In 1992, just months after the Soviet Union collapsed, Shimon Peres walked through a small town graveyard in Volozhon, overrun by weeds, searching for a tombstone with Hebrew writing on it in the newly independent state of Belarus.

Peres, who died Tuesday, was Israel's foreign minister at the time. He was looking for the graves of his relatives, as well as his boyhood home.

Like many members of Israel's founding generation, he was born in Eastern Europe and emigrated to the Middle East. The Cold War friction between the Soviet Union and Israel meant it was extremely difficult if not impossible to visit.

But now Peres, born Szymon Perski in Wiszniew, Poland (now Vishnyeva, Belarus), Aug. 2, 1923, the son of a lumber merchant, was back in the place he was born. It was a region that had served as a spiritual core for Jews of Central and Eastern Europe before it was all but decimated during World War II and the Holocaust.

Peres' parents were not Orthodox Jews, but the young Peres was taught the Talmud. His family left in the 1930s to escape religious persecution and reached what was then known as Mandatory Palestine, under British rule.

His family's story mirrored my own family's — both sought religious freedom and a better lifeand as a young reporter for The Moscow Times, I was determined to go along.

I talked my way onto his private plane while he was visiting Moscow and sat next to him for the two-hour plan ride to Belarus. In his trademark low gravely voice, he reminisced about his childhood.

"I hope to find the place I was born," he told me.

He began humming, and then started singing in Yiddish. It was a lullaby his mother used to sing. When we arrived in Volozhon, he went house to house, knocking on doors asking if people remembered his family. The entire town had been burnt to the ground, and later rebuilt. Any house he might have recognized was gone.

We came across a field overrun with weeds. Markers in Hebrew were in broken pieces on the ground, but he found one belonging to his great grandfather. He put on his yarmulke and solemnly said the Hebrew prayer for the dead.

I took a picture of him saying the blessing and laying the traditional stone on the grave.
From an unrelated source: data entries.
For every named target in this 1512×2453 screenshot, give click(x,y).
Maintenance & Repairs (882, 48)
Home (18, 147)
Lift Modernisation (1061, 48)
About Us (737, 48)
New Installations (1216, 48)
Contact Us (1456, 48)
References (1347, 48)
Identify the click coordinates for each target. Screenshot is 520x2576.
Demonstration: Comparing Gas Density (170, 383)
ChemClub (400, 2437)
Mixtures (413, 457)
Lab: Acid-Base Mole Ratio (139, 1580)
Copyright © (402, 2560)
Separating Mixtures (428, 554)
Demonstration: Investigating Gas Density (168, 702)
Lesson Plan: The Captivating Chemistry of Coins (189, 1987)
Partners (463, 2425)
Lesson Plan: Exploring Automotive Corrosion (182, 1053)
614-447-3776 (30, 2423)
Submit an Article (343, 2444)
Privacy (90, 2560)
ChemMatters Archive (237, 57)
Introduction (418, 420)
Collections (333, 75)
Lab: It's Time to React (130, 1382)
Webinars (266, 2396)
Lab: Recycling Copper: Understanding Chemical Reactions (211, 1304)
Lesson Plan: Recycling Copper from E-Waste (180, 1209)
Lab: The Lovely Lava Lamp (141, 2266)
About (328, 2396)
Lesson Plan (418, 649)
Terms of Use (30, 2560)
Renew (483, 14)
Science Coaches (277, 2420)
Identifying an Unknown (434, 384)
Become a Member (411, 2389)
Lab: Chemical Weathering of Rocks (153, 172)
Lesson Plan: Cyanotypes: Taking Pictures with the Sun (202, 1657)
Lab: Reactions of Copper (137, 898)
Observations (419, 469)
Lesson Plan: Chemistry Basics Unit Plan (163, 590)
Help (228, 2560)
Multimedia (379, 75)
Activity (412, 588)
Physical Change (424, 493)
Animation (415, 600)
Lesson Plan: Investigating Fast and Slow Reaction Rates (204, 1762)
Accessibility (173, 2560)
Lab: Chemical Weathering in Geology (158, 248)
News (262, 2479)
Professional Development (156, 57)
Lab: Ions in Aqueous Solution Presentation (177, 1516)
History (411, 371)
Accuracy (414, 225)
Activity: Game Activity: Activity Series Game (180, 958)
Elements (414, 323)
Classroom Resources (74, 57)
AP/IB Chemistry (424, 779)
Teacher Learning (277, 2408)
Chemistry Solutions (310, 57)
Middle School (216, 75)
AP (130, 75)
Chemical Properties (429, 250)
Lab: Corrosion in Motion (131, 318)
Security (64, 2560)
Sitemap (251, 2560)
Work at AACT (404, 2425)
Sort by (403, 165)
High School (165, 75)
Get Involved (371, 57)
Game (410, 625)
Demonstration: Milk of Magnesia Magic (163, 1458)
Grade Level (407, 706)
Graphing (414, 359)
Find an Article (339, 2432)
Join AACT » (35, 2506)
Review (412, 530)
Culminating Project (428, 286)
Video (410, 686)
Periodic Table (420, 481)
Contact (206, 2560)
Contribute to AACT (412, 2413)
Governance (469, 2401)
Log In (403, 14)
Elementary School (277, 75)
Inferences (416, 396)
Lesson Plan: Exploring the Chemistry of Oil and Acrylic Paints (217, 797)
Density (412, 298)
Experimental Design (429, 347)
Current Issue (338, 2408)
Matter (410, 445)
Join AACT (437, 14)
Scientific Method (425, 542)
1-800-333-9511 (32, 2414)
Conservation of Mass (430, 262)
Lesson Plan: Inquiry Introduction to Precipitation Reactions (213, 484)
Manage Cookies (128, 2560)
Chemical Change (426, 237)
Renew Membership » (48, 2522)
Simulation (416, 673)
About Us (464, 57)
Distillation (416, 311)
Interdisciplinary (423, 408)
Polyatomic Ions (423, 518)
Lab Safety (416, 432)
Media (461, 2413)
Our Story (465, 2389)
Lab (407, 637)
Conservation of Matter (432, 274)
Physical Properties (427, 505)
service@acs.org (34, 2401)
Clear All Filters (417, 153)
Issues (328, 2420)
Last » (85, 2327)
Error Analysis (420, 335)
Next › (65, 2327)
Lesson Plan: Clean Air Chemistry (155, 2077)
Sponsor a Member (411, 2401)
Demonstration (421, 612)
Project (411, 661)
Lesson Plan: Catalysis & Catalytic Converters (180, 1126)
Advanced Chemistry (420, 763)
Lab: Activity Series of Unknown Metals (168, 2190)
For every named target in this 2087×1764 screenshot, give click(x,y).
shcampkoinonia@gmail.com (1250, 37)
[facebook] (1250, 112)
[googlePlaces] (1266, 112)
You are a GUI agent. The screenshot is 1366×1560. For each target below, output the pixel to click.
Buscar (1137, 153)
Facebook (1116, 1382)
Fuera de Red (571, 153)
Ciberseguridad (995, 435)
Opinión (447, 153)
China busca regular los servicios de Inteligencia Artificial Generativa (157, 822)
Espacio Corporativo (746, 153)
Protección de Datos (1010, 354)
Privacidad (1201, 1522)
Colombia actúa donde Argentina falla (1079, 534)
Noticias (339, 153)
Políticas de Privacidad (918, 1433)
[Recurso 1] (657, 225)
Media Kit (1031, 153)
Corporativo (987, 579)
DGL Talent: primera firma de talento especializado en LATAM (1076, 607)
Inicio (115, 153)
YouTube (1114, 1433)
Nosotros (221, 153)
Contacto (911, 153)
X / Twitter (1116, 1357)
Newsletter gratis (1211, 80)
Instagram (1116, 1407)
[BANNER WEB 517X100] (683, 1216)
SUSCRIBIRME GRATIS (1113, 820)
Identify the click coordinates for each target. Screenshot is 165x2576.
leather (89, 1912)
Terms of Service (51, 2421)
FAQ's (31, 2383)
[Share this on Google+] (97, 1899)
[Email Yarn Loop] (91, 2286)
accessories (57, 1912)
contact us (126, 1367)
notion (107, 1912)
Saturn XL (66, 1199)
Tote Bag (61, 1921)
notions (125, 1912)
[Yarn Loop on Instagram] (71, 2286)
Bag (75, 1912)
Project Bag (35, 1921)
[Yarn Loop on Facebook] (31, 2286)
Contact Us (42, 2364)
No other journalists were present, and the picture was picked up by the Associated Press and ran in newspapers across the world.

On the way back to Moscow, it was clear the visit had touched him deeply.

He recalled his first encounter with anti-Semitism, decades earlier, when the local newspaper showed a picture of two Jews murdered in a nearby forest.

"I understood for the first time that people were killed just because they were Jewish," he told me.

But perhaps most moving for Peres was something he didn't find on his visit.

"I wasn't prepared to find grass instead of a home," he said.